EXERCISE INSTRUCTIONS -
(a) Can you extract the part of the article on forced marriage that runs from "Women and girls" up to and including "in some communities.", word for word?
(b) Could you continue the article on forced marriage from where it stops?

EXTRACTED TEXT -
◆ ◆ ◆ ◆ ◆
Women and girls across the United States are being forced into marriages — a problem exacerbated by gaps in state laws and the lack of social protections in some communities.
Fraidy Reiss, now a 45-year-old mother of two and founder of Unchained at Last, recalled how she entered an arranged marriage at 19 to a stranger who was 22.
Growing up in an ultra-orthodox Jewish community in Brooklyn, New York, she explained that “Single women were mocked and treated terribly. I didn’t really have a right to say no. I had seen how unmarried women were treated and was afraid of what would happen if I didn’t get married.”
Reiss managed to hide away savings to attend university and would later change the locks on her house and file for divorce — a move that prompted her now ex-husband to stalk and threaten her, on top of being disowned by her own family. “I am dead to them,” she said.
◆ ◆ ◆ ◆ ◆
GIVEN INFORMATION -
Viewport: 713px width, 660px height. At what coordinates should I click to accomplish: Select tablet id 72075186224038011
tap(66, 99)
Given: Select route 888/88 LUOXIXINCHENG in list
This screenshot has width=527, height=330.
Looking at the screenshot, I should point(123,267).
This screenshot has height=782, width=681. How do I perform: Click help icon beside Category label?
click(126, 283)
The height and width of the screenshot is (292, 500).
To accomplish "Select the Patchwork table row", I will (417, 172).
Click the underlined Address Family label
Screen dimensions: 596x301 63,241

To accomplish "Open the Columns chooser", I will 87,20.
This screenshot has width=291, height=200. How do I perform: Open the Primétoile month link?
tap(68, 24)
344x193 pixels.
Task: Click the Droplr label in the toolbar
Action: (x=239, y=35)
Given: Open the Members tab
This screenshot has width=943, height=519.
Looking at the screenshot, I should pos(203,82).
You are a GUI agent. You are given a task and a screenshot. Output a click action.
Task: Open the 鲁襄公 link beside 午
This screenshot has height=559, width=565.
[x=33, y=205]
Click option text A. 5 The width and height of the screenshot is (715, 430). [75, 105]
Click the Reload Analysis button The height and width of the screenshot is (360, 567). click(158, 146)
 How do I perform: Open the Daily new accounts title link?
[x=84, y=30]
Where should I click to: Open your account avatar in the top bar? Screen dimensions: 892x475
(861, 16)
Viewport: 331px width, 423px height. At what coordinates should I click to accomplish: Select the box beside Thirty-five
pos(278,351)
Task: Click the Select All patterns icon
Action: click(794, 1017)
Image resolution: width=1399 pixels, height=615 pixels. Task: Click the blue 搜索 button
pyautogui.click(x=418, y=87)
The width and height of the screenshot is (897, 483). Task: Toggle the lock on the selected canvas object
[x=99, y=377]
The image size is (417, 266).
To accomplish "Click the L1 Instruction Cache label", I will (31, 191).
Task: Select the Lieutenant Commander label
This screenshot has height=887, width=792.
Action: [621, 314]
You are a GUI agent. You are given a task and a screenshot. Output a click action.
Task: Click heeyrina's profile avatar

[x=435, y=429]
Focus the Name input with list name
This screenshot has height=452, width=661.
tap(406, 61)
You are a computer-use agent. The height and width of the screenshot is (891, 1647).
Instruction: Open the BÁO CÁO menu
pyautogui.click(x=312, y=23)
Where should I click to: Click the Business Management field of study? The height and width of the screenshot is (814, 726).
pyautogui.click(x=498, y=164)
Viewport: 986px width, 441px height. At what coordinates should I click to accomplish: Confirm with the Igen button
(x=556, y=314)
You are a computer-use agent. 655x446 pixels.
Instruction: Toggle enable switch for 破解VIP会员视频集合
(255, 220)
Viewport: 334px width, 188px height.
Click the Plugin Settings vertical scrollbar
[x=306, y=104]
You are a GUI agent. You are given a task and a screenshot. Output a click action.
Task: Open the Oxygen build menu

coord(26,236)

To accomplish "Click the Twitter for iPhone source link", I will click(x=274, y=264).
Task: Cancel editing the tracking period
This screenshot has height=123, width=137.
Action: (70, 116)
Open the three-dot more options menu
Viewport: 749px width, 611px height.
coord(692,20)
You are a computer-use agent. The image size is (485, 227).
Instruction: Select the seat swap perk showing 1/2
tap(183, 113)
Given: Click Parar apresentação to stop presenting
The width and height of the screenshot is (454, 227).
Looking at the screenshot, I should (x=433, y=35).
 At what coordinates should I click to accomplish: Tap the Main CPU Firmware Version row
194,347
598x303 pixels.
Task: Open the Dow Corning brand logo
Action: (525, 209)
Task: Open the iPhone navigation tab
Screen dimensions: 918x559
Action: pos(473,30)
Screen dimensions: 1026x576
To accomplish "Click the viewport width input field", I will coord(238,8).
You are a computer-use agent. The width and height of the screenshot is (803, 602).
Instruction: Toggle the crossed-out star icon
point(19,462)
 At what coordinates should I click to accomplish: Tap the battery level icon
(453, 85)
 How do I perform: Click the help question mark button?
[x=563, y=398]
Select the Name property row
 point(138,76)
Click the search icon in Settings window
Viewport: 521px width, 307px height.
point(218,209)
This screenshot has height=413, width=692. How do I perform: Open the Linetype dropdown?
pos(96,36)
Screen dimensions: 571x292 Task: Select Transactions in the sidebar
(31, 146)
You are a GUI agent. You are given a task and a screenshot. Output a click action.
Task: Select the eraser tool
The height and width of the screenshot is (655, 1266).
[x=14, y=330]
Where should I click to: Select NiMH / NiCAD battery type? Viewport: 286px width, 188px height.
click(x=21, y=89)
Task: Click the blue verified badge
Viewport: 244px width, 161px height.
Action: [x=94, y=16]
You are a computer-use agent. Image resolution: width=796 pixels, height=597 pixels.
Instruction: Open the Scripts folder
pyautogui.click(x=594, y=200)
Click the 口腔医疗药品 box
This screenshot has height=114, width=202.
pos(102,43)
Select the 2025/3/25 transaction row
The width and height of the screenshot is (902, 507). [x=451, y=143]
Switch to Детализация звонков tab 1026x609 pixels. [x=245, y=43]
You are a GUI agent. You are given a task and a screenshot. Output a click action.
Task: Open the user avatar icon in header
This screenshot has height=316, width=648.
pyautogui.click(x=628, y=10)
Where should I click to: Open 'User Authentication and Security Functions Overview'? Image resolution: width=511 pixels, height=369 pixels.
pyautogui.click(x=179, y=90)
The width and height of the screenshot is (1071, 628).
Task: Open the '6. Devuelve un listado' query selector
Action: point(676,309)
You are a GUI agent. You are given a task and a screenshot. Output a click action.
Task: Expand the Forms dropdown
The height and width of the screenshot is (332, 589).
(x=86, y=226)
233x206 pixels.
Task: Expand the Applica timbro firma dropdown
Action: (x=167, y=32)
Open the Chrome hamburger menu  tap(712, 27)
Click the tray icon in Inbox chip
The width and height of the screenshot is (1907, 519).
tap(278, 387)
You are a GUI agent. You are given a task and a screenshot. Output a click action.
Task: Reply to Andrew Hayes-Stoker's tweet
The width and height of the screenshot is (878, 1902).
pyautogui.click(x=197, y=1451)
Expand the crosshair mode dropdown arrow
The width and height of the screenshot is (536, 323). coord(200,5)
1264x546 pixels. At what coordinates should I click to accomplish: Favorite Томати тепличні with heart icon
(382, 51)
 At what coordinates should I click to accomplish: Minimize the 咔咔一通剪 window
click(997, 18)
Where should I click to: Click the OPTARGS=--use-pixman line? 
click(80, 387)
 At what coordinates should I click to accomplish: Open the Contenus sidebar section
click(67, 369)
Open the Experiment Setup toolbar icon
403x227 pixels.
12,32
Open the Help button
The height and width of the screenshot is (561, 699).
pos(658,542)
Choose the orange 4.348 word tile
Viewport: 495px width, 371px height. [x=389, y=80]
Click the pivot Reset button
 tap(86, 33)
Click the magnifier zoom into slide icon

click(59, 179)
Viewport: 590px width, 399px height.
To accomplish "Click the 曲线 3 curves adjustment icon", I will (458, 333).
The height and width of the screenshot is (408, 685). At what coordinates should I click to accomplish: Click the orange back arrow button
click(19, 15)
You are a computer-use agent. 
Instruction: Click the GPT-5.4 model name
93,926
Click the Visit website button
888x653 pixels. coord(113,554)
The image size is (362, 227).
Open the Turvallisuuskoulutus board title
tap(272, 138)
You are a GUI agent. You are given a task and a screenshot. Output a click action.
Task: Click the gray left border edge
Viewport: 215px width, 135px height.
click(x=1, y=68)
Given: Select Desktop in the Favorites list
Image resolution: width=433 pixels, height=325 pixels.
◆ ◆ ◆ ◆ ◆
RESPONSES FOR EACH TASK -
(a)
Women and girls across the United States are being forced into marriages — a problem exacerbated by gaps in state laws and the lack of social protections in some communities.

(b)
Her story is far from being an anomaly as Al Jazeera reports:
While the legal age of marriage is 18 in the vast majority of US states (Nebraska is 19 and Mississippi is 21), many states have exceptions and children can marry with parental consent, because of pregnancy or with judicial approval. These exceptions often put children, particularly those in abusive or unstable homes, at increased risk.
Currently, only four US states (New Jersey, Delaware, Minnesota and Pennsylvania) prohibit marriage below the age of 18 outright. Some states have no minimum age requirement if there is parental or judicial approval and other states have a young minimum age. In North Carolina and Alaska, a 14-year-old can marry with judicial approval. But often, judges hearing these cases are not an adequate safeguard for these children and are not trained in family and children’s issues.
“When judicial approval is needed for a child to be married, one might expect that this is because judges have certain training in trauma and child abuse that might inform their granting of an exception. This is not, however, usually the case,” says Dr Sarah Gundle, a clinical psychologist in New York City, who works extensively with trauma survivors.
This lack of judicial safeguards is precisely why Donna Pollard ended up in an abusive child marriage while growing up in an abusive home in Kentucky.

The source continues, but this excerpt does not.